# DIRECTIONS FOR THIS TASK
Write out, word for word, only the lines from the one containing "Given: Select the" through the final line of the data.

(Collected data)
_ _ _ _ _

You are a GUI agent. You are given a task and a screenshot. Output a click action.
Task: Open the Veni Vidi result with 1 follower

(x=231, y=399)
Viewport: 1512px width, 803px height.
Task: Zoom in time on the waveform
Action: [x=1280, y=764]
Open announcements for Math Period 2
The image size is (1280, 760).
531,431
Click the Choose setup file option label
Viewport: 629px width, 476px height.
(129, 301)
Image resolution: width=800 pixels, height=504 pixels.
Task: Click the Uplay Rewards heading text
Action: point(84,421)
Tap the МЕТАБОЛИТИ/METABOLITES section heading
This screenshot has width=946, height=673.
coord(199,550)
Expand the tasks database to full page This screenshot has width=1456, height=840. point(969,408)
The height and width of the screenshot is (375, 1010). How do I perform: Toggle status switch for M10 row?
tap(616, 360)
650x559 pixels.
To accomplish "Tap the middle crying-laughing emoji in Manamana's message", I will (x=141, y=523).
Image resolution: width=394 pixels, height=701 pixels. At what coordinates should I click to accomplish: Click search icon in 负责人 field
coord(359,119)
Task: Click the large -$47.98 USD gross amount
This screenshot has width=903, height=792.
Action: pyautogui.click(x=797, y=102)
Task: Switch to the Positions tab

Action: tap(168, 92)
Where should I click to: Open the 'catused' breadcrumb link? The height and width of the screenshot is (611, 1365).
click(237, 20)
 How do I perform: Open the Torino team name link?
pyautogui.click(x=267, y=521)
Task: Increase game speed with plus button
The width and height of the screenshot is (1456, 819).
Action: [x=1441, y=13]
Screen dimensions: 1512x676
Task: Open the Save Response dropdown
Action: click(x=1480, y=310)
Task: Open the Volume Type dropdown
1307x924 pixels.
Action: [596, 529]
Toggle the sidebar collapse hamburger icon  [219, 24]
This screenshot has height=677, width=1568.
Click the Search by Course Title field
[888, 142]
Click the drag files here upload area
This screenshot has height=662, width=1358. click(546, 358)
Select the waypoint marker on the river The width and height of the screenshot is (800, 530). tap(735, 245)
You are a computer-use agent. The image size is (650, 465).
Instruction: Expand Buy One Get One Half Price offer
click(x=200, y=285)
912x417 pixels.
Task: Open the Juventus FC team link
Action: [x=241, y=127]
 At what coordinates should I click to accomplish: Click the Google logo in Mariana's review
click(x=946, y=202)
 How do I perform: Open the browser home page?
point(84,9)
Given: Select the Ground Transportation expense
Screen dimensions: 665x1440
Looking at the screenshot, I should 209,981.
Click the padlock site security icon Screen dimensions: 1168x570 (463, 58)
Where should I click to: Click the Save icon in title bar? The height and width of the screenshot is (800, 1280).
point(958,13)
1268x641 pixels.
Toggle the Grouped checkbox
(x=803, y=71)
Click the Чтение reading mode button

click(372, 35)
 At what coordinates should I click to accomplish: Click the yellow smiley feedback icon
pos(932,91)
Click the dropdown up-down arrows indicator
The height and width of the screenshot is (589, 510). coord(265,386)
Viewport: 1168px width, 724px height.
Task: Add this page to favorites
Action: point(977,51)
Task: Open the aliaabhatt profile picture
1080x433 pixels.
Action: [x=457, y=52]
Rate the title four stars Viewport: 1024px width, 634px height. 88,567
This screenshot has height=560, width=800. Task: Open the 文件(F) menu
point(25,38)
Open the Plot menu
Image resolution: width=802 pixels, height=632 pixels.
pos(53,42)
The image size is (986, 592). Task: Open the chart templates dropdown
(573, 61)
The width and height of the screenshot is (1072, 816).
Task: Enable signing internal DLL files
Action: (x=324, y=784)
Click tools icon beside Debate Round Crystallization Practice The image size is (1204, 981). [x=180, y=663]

_ _ _ _ _

# TASK RESPONSE
Given: Select the Ground Transportation expense
Screen dimensions: 665x1440
Looking at the screenshot, I should 209,981.
Click the padlock site security icon Screen dimensions: 1168x570 (463, 58)
Where should I click to: Click the Save icon in title bar? The height and width of the screenshot is (800, 1280).
point(958,13)
1268x641 pixels.
Toggle the Grouped checkbox
(x=803, y=71)
Click the Чтение reading mode button

click(372, 35)
 At what coordinates should I click to accomplish: Click the yellow smiley feedback icon
pos(932,91)
Click the dropdown up-down arrows indicator
The height and width of the screenshot is (589, 510). coord(265,386)
Viewport: 1168px width, 724px height.
Task: Add this page to favorites
Action: point(977,51)
Task: Open the aliaabhatt profile picture
1080x433 pixels.
Action: [x=457, y=52]
Rate the title four stars Viewport: 1024px width, 634px height. 88,567
This screenshot has height=560, width=800. Task: Open the 文件(F) menu
point(25,38)
Open the Plot menu
Image resolution: width=802 pixels, height=632 pixels.
pos(53,42)
The image size is (986, 592). Task: Open the chart templates dropdown
(573, 61)
The width and height of the screenshot is (1072, 816).
Task: Enable signing internal DLL files
Action: (x=324, y=784)
Click tools icon beside Debate Round Crystallization Practice The image size is (1204, 981). [x=180, y=663]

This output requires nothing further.